Awesome video! Could you share the name of the player who has a rating of approximately 3125 ELO and really high average points, as depicted on the thumbnail graph?
Yes I can, here are the top 10 players, that participated at least 5 times in 2023, sorted by average rating with their average blitz rating and N-participations:
1. Hikaru Nakamura: 8.64 | 3289 | 74
2. Wesley So: 8.59 | 3102 | 22
3. Magnus Carlsen: 8.51 | 3268 | 39
4. Dmitry Andreikin: 8.35 | 3055 | 84
5. Denis Lazavik: 8.25 | 3049 | 40
6. Yu Yangyi: 8.14 | 3051 | 7
7. Bogdan Daniel Deac: 8.11 | 3033 | 59
8. David Navara: 8.08 | 2943 | 6
9. Aleksei Sarana: 8.06 | 3066 | 74
10. Jan-Krzysztof Duda: 8.04 | 3030 | 60
I will soon share the data and scripts on GitHub, then you could answer these kind of questions yourself, if you download R/R-Studio, which is free. Only if you are interested in data analysis of course :)
Thanks, that one dot really caught my interest, turns out it was Wesley So.
Once again, great video keep it up 😁
@@TheDataDigest Well done video and looking forward to try to analyze the data myself. What's your github?
@@Kivallara github.com/TheDataDigest/EDA/tree/main/Chess
But I also pinned it as top comment.
Just waiting for Kramnik or Nakamura to use this video for their Interesting analysis...😅
I would love that. I am actually planning to analyze all games to find out what the most common opening was and the rarest one and how often a player wins on time etc.
Edit: I first did not understand the reference and the matching emoji. But another comment made me aware of certain accusations 😅
Cheating Tuesdays FTW!
great video. fyi there are women with "male" titles i.e. the top women achieve a rating of 2400 plus norms
You are of course right. Judit Polgar comes to mind. I checked the data again and I could only find two women that are listed with women and men titles. Maybe there are some that use the men title only but I wouldn't be sure from the name alone. I found a list of 41 women with GM title and did some spot check of the most recent ones but could not find their name in the data set.
The 2 I found are:
Meri-Arabidze (GEO) with WGM and IM and a best rating of 2745
Jiner Zhu (CHN) with WGM and GM and a best rating of 2692.
You should have counted how many players marked by GM Kramnik as cheaters participated in each tournament and how many events they won.

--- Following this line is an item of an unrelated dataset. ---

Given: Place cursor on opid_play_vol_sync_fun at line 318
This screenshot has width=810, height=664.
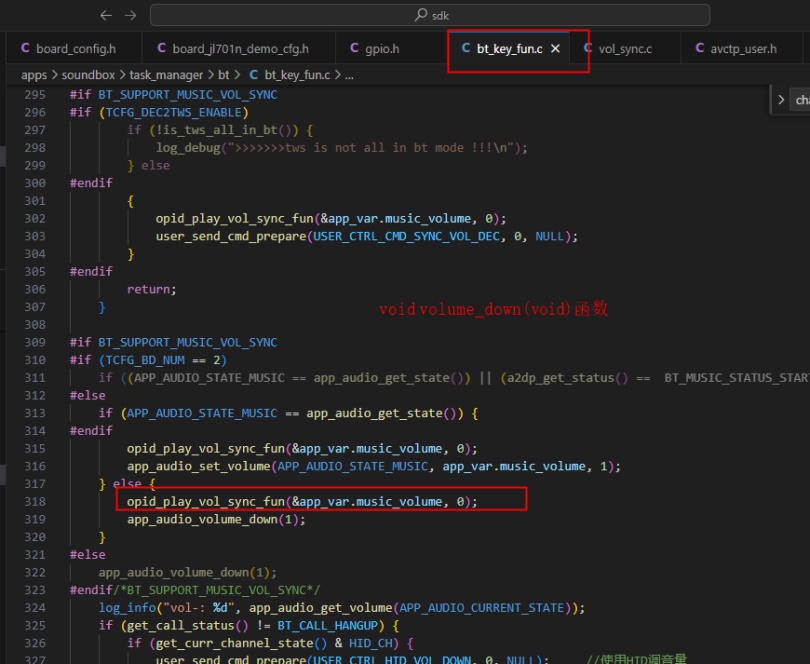Looking at the screenshot, I should (206, 501).
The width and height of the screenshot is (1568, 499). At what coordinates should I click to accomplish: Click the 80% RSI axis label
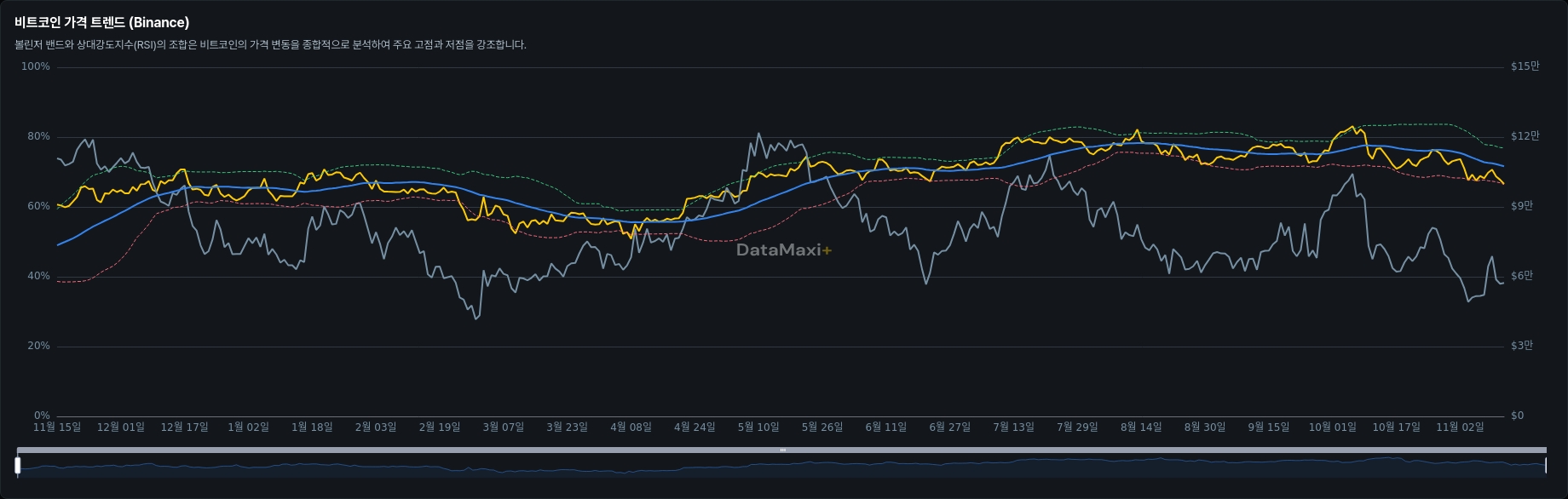coord(38,136)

I missed that controversy but found some interesting articles discussing the matter. Thanks for bringing it up. Now I better understand another comment that mentioned Kramnik and Hikaru before. But the winning streak analysis did not show any big surprises. Six players with 12 games, Hikaru with 15 and Magnus with 17. Seems fine given that Magnus is the GOAT and Hikaru has an incredible Blitz rating and participates so many times in TT.
Erster. Good job after a long pause!